A new auth prompt has started popping up in the past few days (see title) (Ubuntu 18.04). This happens about half the time, anecdotally, when rebooting from the login screen without having logged in.
Thanks to this discussion, I was able to figure out that the relevant action, org.freedesktop.login1.reboot-ignore-inhibit, is configured in /usr/share/polkit-1/actions/org.freedesktop.login1.policy (the link specifies a different file, but it's from 2011, so no surprise, things have changed). I think, given that, I can disable this action.
However, what I'd really like to do is find out which application is asking to inhibit rebooting and why. I imagine at least the "which" part can be answered via journalctl, but I don't know what to look for.

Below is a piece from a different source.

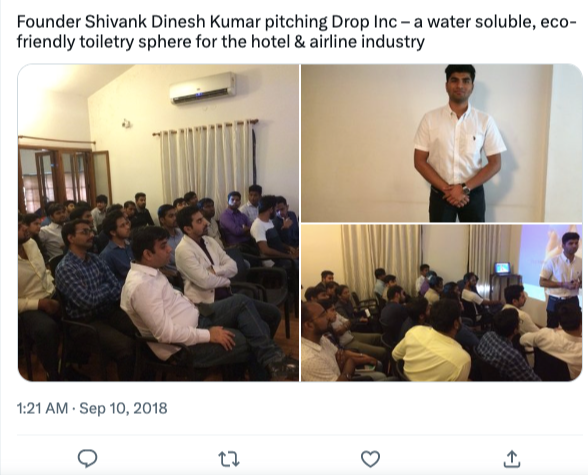Image resolution: width=588 pixels, height=475 pixels.
Task: Like the tweet with the heart icon
Action: (x=370, y=459)
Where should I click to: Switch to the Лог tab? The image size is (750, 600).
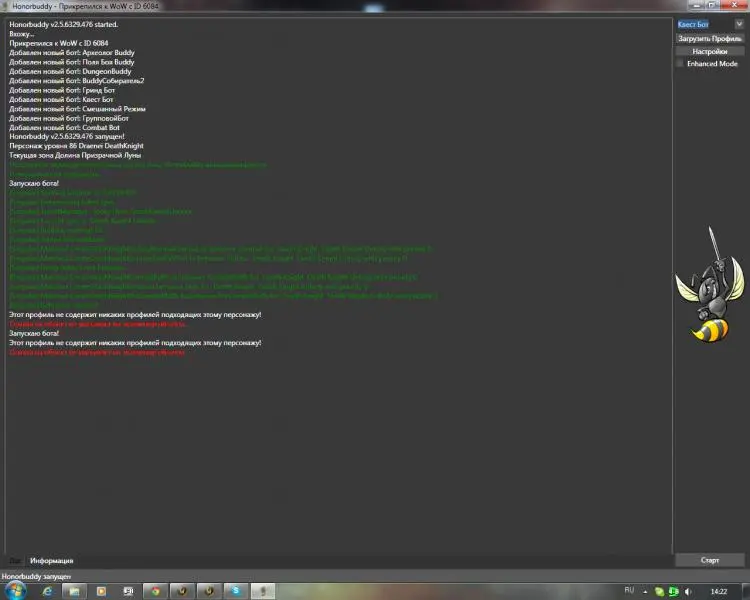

Can anyone point me in the right direction?
EDIT: Using WinEunuuchs2Unix's answer, I was able to find lines like the following in journalctl:
... Operator of unix-session:c2 successfully authenticated as unix-user:randy to gain TEMPORARY authorization for action org.freedesktop.login1.reboot-ignore-inhibit for system-bus-name::1.40 [/usr/lib/gnome-session/gnome-session-binary --autostart /usr/share/gdm/greeter/autostart] (owned by unix-user:gdm)
So I guess gdm is the culprit. However, I'm still not sure why this is happening. I'll emphasize again that I was not logged in when the inhibitor was triggered.